Therein lies the state Republican Party’s complaint – among so many others on SB54 – that a primary “winner” could have fewer than 50 percent of the vote.

SB114 says if there are four or more primary candidates, and no one gets more than 35 percent of the vote, then there is a runoff primary among the two top primary vote-getters – held in mid-August.

Rare will be the time such a runoff is needed – maybe not in our lifetimes.

But Saturday the state GOP’s governing Central Committee will vote on whether to accept SB114 and, thus, end its appeal to the Federal 10th Circuit Court of Appeals over SB54.

The Central Committee would be smart to take it and end this partisan, bitter battle within the Utah Republican Party.

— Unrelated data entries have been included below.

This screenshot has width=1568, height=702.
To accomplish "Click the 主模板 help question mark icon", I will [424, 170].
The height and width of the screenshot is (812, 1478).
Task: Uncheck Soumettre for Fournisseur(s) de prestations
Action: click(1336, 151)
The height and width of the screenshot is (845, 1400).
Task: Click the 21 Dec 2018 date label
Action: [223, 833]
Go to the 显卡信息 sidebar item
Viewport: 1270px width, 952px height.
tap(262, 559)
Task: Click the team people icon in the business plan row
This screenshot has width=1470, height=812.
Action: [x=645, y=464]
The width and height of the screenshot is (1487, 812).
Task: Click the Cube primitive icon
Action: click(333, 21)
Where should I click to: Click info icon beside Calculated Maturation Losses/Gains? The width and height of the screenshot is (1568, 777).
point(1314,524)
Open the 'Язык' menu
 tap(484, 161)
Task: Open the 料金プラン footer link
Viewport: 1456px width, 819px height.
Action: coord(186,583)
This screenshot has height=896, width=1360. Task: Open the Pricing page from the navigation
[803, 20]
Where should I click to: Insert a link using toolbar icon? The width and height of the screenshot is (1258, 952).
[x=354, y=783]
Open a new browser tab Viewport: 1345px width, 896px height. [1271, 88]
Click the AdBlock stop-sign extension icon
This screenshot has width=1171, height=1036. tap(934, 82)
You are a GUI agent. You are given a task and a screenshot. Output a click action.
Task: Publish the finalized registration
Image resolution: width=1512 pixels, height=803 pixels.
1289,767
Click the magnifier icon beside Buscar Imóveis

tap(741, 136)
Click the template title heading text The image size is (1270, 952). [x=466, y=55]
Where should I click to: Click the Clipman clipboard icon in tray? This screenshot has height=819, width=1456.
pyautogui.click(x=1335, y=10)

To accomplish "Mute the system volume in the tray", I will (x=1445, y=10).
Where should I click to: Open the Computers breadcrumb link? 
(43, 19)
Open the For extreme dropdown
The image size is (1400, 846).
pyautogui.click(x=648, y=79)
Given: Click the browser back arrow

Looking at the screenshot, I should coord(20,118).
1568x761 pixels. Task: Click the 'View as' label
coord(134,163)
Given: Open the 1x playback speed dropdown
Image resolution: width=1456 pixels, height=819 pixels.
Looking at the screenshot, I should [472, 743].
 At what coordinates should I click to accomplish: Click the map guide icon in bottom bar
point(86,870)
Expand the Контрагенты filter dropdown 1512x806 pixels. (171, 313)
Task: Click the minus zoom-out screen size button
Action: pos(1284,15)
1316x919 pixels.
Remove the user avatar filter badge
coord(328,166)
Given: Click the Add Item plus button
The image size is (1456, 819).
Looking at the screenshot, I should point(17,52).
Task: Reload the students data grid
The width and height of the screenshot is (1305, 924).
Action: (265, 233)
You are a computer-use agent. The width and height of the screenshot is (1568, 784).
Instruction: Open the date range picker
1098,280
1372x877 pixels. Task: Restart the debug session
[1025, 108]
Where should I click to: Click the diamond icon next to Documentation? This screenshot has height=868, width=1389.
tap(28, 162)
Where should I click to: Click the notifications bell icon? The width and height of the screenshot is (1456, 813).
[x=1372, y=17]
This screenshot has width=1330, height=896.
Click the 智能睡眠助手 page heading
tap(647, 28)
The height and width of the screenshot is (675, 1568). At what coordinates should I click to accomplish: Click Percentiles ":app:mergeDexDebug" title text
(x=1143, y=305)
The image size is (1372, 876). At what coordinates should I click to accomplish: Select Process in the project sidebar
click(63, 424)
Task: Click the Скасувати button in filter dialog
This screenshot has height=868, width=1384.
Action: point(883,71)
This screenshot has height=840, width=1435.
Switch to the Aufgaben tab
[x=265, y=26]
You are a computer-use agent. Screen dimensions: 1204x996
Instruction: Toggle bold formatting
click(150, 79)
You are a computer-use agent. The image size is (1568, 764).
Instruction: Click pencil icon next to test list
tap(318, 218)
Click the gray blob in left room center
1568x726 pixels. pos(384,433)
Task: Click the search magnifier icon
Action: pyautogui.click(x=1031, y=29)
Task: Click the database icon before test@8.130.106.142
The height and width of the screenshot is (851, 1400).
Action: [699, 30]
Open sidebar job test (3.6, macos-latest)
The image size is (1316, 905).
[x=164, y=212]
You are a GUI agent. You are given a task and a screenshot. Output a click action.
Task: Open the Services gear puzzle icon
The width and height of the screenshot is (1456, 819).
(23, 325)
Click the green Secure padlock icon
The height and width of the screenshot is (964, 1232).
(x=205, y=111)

While state chairman James Evans maintains he can raise what monies are needed, it is also clear that many big-hitter Republicans are no longer writing checks to support the party – because they support SB54, if not the original Count My Vote citizen initiative petition of 2014.

So, various businesses are owed money by the state party, and some are even thinking of suing the party for being a financial deadbeat.

All in all a bad situation.

Now, some archconservative/delegates will never be happy with SB54 – even though the fact is Bramble and his Republican colleagues saved the caucus/convention/delegate system in the compromise.

You may recall the original CMV petition would have taken ALL candidates out of party delegate conventions; with the only way to get the party primary ballot via signature petitions.

Under SB54 a candidate can also go to the convention, or take both the petition and convention route at the same time.

And as I’ve written before, it is time the Republican delegates/archconservatives realize that they have WON this political fight.

That’s because in the future – and as seen in the 2016 elections – while some candidates may gather signatures, most will also take the convention/delegate route.

Why?

Because the candidates don’t want their own county and/or state parties to officially oppose them in the primary election.

And that could happen – actually did in 2016 – if the candidate either didn’t go to the convention or went but failed to get the 40 percent delegate vote required to make it out of the convention and on to the primary ballot.

The political reality is, most or all GOP candidates in the future will choose to go the delegate route and work to get at least 40 percent of the vote.

And by doing that, they will put themselves in the camp of the more conservative delegates – and thus likely reflect those conservative values in their actions in their offices – whether as governor, U.S. congressman, state legislator or county councilman.

The delegates’ influence, maybe not quite as strong as before CMV and SB54, will still be there.

Remember, it would have been completely gone under the CMV petition, which polls showed was very popular among the citizens who would have voted on it in November 2014.

The CMV folks raised more than $1 million for their petition and had 120,000 signatures in hand when the shelved their effort in the SB54 compromise three years ago.

So, what could be gained by continuing the CMV/SB54 fight?

End it with the passage of SB114.

End it with the state Republican Party’s acceptance of the plurality solution presented by Bramble this session.

End all of it.

And let’s get back to Utah being one big happy family of mostly-Republicans, with Republicans running the state government and most of the local governments.

In other words, back to being Utah again.